▶ **Task requirements**
Select from the records below every line that has the word "agent" in it.

[Stored data]
■ ■ ■ ■
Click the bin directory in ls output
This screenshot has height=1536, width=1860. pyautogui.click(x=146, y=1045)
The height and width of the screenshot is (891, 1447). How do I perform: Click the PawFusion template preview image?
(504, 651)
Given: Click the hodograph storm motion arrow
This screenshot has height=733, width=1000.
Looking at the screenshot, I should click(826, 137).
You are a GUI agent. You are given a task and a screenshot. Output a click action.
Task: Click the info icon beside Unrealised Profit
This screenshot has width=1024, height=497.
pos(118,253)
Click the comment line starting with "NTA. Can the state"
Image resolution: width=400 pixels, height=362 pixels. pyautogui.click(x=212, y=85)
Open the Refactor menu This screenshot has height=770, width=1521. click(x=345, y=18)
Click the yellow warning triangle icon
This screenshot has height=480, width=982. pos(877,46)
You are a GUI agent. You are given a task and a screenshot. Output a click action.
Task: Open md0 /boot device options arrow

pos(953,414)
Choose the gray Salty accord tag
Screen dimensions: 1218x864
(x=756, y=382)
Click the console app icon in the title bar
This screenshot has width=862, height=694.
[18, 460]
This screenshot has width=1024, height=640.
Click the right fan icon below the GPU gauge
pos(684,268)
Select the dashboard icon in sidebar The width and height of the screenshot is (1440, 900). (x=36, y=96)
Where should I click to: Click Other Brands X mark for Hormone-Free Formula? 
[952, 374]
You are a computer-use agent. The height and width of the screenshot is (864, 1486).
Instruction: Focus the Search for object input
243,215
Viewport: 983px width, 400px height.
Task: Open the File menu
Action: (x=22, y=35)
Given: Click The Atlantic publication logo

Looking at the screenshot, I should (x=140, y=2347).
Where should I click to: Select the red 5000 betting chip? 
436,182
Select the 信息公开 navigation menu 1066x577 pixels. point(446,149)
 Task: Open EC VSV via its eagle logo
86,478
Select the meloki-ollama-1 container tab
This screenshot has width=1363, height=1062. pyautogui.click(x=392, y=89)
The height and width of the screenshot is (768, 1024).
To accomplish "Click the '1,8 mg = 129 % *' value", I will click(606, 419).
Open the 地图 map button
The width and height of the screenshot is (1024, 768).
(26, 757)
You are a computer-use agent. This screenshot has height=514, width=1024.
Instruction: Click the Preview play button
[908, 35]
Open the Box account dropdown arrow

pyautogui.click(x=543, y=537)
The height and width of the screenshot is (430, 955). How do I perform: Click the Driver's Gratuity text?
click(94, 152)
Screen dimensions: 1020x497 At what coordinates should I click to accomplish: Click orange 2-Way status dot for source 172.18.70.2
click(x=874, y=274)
■ ■ ■ ■
▶ **Solution for this task**
You are a GUI agent. You are given a task and a screenshot. Output a click action.
You are a GUI agent. You are given a task and a screenshot. Output a click action.
You are a computer-use agent. The height and width of the screenshot is (864, 1486).
You are a computer-use agent. This screenshot has height=514, width=1024.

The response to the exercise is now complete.